## WORK REQUIRED
Search the entries below for "Like". Report each line where it occurs.

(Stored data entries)
#####

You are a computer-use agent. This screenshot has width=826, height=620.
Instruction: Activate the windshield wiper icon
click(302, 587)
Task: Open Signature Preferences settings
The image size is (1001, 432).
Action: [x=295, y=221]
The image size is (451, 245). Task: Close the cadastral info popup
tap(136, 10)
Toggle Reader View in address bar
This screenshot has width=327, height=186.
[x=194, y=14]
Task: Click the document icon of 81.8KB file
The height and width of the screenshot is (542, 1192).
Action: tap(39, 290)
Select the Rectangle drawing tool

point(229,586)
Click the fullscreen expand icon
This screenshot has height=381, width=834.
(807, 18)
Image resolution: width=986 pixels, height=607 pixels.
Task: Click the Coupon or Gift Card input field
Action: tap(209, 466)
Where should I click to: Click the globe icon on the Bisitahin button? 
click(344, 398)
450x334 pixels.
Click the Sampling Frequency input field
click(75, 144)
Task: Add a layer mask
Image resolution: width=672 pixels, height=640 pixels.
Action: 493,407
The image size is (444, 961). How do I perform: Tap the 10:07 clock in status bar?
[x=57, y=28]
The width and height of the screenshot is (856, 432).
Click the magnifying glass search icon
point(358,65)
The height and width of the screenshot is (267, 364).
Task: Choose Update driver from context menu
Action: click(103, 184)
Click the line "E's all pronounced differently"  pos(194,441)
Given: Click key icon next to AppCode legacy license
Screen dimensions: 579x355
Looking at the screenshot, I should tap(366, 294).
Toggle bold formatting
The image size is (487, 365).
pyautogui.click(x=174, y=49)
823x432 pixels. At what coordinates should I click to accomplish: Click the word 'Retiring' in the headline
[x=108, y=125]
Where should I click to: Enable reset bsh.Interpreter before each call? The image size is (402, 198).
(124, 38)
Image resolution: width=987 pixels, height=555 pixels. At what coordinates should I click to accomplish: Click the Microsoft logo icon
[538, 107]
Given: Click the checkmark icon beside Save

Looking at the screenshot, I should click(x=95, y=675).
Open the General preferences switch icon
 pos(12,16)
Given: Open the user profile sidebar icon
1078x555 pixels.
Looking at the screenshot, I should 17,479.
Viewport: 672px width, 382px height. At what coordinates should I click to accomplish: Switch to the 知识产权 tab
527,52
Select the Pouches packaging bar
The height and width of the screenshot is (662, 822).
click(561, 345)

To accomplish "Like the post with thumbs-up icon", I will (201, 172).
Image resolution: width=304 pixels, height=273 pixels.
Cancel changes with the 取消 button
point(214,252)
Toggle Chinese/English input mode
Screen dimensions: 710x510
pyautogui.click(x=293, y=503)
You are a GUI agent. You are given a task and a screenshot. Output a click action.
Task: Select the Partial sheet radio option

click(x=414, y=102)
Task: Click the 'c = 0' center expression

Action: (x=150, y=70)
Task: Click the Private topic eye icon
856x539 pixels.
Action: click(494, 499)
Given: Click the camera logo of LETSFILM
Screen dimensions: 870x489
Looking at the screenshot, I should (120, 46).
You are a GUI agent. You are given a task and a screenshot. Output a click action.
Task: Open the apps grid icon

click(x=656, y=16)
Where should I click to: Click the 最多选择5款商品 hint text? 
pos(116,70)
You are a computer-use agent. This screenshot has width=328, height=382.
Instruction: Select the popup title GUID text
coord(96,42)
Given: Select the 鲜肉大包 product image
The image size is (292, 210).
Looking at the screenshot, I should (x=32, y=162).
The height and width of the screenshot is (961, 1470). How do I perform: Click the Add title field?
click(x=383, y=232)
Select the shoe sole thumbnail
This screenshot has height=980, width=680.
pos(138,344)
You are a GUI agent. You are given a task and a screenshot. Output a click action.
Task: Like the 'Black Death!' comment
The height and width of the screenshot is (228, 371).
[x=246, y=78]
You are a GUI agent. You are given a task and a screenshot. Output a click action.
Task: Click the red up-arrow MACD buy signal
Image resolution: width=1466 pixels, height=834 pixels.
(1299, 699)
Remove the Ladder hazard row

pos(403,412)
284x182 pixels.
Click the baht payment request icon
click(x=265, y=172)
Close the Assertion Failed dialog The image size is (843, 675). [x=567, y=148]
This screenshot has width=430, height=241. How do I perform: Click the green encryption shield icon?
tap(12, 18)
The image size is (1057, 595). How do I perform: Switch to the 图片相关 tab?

#####

## YOUR RESPONSE
To accomplish "Like the post with thumbs-up icon", I will (201, 172).
Task: Like the 'Black Death!' comment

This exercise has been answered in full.